Clarich v. State

Appellant takes the position that the evidence heard on the motion for new trial makes no issue on the question of the misconduct of the jury. In view of his contention we have again carefully gone over all of the testimony presented on the hearing of the motion for new trial. We are unable to agree that no issue of fact was raised by such evidence. The trial court decided it in favor of the State. The rule controlling is stated very clearly in Day v. State, 120 Tex.Crim. R.,48 S.W.2d 266, as follows: "In cases where, as in the present instance, the evidence heard on the motion for new trial is conflicting as to the existence of the fact or circumstance upon which the claim of misconduct of the jury is founded, the decision of the trial judge is conclusive upon this Court unless from the record it is apparent that the trial judge was clearly wrong. Such is the rule that has prevailed since the beginning of our jurisprudence. Obviously, there is no other guide when the matter comes before the appellate court. The finding of the judge on conflicting evidence is analogous to the verdict of the jury upon the testimony. In each instance the result is binding on the court unless its unsoundness is demonstrated by the record." We are of opinion the evidence here makes proper the application of said rule.
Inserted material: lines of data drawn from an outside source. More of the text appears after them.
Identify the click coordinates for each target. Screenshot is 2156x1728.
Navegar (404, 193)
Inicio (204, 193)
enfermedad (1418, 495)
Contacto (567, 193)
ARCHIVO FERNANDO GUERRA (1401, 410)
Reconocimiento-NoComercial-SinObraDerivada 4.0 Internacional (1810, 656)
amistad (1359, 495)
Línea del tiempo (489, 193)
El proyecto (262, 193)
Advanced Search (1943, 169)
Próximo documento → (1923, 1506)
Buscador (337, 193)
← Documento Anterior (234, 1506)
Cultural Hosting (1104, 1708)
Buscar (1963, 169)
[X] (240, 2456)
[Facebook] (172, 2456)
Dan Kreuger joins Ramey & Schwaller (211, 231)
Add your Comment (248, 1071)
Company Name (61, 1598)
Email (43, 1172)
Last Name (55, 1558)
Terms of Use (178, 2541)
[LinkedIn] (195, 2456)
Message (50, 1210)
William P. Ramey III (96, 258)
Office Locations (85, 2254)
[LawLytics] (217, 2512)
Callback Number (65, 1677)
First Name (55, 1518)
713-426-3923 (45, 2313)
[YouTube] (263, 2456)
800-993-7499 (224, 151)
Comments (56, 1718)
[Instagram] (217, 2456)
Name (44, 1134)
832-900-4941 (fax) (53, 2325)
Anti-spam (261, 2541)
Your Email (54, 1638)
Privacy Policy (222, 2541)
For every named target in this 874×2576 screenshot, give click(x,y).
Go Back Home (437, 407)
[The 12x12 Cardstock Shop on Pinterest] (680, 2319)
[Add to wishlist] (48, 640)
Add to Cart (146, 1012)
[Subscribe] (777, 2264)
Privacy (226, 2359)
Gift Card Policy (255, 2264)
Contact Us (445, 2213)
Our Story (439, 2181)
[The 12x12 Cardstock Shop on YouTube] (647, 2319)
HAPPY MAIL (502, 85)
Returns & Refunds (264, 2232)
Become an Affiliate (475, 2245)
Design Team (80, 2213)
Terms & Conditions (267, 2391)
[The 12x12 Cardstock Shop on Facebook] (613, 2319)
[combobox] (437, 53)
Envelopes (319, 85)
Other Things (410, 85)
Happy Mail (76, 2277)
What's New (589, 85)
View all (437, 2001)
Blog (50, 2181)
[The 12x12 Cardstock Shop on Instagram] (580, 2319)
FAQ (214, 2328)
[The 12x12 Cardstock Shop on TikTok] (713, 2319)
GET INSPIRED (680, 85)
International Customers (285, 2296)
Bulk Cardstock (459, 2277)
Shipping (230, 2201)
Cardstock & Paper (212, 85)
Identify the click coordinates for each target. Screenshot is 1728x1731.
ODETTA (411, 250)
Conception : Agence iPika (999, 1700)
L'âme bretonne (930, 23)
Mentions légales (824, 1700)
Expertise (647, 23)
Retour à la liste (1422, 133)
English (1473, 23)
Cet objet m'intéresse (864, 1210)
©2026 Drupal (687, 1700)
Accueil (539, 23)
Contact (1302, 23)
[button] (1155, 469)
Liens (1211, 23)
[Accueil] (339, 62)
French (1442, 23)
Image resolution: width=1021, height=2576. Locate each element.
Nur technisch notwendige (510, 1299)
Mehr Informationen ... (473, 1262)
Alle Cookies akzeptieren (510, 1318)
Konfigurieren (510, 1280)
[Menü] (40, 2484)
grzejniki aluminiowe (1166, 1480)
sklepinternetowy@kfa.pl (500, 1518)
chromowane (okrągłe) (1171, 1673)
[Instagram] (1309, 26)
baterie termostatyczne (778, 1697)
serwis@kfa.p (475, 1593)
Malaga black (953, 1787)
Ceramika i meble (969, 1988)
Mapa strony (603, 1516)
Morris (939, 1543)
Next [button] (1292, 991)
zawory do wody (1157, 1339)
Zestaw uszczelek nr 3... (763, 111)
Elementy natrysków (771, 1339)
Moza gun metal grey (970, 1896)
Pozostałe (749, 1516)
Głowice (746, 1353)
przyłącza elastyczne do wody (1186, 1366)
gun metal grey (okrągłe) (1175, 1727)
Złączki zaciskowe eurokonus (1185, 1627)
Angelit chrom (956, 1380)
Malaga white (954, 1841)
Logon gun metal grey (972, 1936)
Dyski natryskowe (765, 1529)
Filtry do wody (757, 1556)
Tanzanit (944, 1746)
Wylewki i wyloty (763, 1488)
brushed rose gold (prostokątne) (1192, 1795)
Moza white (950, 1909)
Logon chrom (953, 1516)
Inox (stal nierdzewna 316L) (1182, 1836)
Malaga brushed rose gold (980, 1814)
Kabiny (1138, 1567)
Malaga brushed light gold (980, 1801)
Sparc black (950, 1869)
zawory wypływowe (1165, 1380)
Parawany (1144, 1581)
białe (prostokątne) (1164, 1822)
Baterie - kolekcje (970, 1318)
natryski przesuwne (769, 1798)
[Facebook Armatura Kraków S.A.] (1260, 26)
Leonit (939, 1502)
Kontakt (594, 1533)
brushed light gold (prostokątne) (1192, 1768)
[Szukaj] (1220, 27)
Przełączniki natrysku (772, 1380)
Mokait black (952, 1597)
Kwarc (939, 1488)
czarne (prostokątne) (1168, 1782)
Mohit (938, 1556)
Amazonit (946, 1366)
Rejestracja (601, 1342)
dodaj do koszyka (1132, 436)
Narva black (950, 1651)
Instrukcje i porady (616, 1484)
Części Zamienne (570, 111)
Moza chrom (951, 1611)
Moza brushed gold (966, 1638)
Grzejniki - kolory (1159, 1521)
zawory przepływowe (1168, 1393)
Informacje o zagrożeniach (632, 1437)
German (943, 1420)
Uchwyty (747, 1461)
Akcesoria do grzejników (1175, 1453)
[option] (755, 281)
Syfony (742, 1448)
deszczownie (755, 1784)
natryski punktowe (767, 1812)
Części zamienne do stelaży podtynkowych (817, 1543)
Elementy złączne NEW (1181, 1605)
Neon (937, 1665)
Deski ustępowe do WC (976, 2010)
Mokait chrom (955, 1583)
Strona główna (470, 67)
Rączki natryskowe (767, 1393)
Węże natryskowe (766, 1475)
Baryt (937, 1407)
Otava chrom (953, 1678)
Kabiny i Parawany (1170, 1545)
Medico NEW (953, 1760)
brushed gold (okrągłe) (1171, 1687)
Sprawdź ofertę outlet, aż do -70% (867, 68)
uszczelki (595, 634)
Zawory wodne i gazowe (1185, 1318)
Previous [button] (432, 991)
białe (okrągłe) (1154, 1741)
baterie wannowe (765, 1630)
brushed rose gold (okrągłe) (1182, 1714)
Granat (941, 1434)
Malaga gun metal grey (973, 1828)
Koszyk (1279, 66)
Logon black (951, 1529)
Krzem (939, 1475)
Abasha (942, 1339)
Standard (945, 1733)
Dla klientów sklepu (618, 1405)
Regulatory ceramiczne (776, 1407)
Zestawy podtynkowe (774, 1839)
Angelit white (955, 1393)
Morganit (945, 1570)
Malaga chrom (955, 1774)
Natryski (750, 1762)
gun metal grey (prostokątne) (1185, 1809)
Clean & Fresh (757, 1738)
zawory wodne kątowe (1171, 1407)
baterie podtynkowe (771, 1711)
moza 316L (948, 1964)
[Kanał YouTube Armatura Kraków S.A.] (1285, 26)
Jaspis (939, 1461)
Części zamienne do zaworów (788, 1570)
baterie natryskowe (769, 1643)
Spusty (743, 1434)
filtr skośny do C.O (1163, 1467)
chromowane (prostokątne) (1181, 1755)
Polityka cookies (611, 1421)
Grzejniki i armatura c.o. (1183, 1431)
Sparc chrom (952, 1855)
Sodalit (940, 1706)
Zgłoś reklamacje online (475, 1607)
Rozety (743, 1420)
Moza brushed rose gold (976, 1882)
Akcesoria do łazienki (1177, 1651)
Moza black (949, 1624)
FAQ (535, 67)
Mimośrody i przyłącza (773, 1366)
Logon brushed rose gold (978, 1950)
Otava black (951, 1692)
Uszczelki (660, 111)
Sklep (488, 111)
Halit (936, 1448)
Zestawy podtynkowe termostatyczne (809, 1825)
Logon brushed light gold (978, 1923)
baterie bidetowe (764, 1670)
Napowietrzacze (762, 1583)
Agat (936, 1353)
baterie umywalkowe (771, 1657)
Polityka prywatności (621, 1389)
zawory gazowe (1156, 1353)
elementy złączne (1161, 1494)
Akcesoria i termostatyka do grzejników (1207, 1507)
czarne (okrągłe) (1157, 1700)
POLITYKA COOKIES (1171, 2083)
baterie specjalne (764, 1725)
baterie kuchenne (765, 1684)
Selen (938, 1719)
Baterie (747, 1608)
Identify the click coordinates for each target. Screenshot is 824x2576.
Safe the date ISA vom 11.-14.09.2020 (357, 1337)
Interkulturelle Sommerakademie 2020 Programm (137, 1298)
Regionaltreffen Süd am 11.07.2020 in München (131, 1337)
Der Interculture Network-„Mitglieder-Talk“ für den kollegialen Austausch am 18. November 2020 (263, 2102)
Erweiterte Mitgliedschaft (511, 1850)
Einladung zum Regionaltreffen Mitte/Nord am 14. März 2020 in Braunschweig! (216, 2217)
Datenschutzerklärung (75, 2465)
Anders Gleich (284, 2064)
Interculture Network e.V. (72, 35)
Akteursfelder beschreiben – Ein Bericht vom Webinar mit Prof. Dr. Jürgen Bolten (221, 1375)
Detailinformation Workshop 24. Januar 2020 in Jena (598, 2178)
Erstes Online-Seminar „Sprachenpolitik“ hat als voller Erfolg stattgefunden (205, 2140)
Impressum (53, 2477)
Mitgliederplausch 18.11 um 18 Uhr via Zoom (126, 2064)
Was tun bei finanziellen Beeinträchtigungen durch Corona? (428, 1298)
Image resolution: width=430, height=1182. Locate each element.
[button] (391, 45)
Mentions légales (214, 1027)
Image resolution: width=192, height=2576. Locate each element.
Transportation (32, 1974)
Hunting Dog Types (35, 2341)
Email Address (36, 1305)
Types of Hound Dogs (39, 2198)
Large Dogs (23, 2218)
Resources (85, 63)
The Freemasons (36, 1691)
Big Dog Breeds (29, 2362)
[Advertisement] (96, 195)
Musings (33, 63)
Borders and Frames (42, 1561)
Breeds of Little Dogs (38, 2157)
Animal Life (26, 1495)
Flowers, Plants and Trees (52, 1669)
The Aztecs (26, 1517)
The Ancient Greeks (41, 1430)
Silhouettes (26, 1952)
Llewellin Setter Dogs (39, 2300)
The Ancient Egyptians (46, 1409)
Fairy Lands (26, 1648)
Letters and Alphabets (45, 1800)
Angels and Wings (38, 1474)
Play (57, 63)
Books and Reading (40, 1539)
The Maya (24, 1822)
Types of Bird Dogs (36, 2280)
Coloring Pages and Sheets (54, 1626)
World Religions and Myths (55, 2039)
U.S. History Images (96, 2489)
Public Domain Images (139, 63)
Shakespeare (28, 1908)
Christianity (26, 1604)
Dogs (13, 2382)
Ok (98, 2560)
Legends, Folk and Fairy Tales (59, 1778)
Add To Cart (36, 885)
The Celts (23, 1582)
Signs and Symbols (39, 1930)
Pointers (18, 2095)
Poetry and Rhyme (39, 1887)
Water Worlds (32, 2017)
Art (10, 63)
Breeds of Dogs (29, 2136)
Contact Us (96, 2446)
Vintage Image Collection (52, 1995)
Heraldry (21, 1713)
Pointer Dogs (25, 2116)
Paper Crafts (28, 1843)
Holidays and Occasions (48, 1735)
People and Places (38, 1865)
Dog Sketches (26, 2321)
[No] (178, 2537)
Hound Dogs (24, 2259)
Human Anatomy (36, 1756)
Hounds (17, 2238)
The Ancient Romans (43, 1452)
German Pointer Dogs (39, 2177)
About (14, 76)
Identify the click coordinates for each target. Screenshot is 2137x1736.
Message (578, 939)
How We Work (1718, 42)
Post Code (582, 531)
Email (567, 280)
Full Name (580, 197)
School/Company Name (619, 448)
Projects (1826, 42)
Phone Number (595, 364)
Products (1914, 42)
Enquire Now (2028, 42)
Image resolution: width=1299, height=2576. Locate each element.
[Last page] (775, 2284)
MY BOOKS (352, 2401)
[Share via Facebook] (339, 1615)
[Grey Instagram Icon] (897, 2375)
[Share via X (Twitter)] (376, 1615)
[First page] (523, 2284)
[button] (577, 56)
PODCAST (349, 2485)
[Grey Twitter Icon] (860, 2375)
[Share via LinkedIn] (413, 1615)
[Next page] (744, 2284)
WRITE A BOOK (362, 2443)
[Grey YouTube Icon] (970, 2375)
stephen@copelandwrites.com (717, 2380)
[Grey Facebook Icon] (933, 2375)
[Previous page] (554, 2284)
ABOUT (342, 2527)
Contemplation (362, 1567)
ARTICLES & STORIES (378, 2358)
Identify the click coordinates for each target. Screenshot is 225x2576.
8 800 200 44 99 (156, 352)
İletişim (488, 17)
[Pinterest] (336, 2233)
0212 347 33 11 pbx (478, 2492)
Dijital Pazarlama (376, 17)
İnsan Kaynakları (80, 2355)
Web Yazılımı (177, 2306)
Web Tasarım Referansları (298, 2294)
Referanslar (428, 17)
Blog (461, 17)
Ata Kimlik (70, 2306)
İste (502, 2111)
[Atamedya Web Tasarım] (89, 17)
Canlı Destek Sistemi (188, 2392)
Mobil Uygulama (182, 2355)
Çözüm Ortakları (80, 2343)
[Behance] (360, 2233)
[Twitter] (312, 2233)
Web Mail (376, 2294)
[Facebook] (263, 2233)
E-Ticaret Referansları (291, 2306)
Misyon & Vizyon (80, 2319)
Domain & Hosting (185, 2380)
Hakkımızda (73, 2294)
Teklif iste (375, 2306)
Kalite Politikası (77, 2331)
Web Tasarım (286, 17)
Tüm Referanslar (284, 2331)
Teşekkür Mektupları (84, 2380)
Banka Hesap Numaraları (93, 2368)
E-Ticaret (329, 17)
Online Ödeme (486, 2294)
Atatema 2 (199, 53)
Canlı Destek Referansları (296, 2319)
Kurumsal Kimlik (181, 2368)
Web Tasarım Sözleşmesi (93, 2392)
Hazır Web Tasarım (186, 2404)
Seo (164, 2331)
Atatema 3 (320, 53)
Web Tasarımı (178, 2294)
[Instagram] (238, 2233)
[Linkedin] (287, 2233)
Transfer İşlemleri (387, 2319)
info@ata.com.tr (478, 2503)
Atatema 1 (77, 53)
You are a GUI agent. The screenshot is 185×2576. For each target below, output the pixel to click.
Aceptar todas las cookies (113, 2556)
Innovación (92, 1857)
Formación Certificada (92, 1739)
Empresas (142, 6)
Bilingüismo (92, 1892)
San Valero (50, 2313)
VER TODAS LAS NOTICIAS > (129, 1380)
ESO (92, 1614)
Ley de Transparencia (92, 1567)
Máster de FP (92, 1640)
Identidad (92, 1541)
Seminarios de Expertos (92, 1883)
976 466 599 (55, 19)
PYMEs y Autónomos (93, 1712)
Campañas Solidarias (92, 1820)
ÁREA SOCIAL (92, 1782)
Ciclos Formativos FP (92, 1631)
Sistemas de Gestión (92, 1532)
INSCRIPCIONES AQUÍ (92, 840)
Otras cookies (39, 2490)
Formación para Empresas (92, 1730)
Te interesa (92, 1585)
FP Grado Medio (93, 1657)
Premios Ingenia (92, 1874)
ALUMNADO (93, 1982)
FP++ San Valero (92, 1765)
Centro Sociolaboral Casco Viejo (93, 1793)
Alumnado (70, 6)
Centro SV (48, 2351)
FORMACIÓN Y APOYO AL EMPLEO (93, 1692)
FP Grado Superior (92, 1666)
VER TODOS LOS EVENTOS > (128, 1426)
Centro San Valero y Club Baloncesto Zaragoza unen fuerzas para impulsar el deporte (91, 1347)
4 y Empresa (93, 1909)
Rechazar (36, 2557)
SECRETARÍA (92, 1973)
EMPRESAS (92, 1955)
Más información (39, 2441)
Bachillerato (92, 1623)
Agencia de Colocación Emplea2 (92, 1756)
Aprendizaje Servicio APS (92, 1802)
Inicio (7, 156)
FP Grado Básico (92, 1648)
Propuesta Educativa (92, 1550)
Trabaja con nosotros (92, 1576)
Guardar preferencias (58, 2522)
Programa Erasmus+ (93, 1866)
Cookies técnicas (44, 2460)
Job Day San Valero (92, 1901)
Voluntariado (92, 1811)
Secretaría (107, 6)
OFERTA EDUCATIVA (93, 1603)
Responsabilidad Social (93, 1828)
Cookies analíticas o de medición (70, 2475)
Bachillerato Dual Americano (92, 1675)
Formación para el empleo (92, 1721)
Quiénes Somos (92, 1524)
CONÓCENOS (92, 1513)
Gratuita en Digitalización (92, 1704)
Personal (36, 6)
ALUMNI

Nothing is observed which indicates any abuse of discretion on the part of the trial court.

Appellant contends that bill of exception number two should be considered because he says the purported qualification to the bill by the court is in fact a contradiction thereof, and that under the authority of Cochrell v. State, 85 Tex. Crim. 326,211 S.W. 939, it is entitled to consideration. We are inclined to the view that the statement upon which appellant relies is out of harmony with the general rule that if appellant accepts and files a bill with a contradictory qualification he is nevertheless bound thereby. In view of the qualification it would not have been inappropriate for the trial judge to have refused the bill, but we apprehend he desired to apprise this Court that the incident complained of did occur but no exception was reserved thereto. When appellant accepted and filed the bill without exception to the qualification he became *Page 288 bound thereby. To support our present holding and that in our original opinion we cite the following cases, in which the qualification was in direct conflict with the bill, and in some of which cases opinions were written by the author of the Cockrell opinion (supra). Evans v. State, 132 Tex.Crim. R.,106 S.W.2d 299; Ralston v. State, 135 Tex.Crim. R.,109 S.W.2d 185; Powell v. State, 134 Tex.Crim. R., 114 S.W.2d 894; King v. State, 135 Tex.Crim. R.,121 S.W.2d 340; Dobbins v. State, 127 Tex.Crim. R., 76 S.W.2d 1057; LeFors v. State, 130 Tex.Crim. R., 94 S.W.2d 738; Yoakum v. State, 131 Tex.Crim. R., 97 S.W.2d 188; Blackerby v. State, 131 Tex.Crim. R., 101 S.W.2d 239; Barnett v. State, 123 Tex.Crim. R., 59 S.W.2d 389; Ray v. State, 116 Tex.Crim. R., 28 S.W.2d 1084; Wilhite v. State,116 Tex. Crim. 314, 27 S.W.2d 817; Jarman v. State,112 Tex. Crim. 239, 16 S.W.2d 130; Vardeman v. State, 106 Tex. Crim. 378,292 S.W. 546; Barnes v. State, 106 Tex.Crim. R.,292 S.W. 548; Smith v. State, 104 Tex.Crim. R.,286 S.W. 223; Walker v. State, 104 Tex.Crim. R., 282 S.W. 245; Brown v. State, 103 Tex.Crim. R., 281 S.W. 210; Hahn v. State, 101 Tex.Crim. R., 276 S.W. 287; Jones v. State,89 Tex. Crim. 6, 229 S.W. 865; Simmons v. State, 93 Tex.Crim. R.,248 S.W. 392; Stevens v. State, 68 Tex.Crim. R.,150 S.W. 944. We have been at some pains to cite authorities because the announcement in Cockrell's case (supra) is given some prominence in 4 Texas Jur., Sec. 192, p. 273. The general rule is stated correctly in Sec. 194.

Appellant renews complaint because the trial court refused his special requested charge number one. While said instruction was refused we observe that the trial judge adopted same and incorporated it in his main charge largely using the same language employed in the requested instruction, and generally following the very wording of the special charge. Hence, no error resulted to appellant in refusing to give the instruction in the form of a requested charge.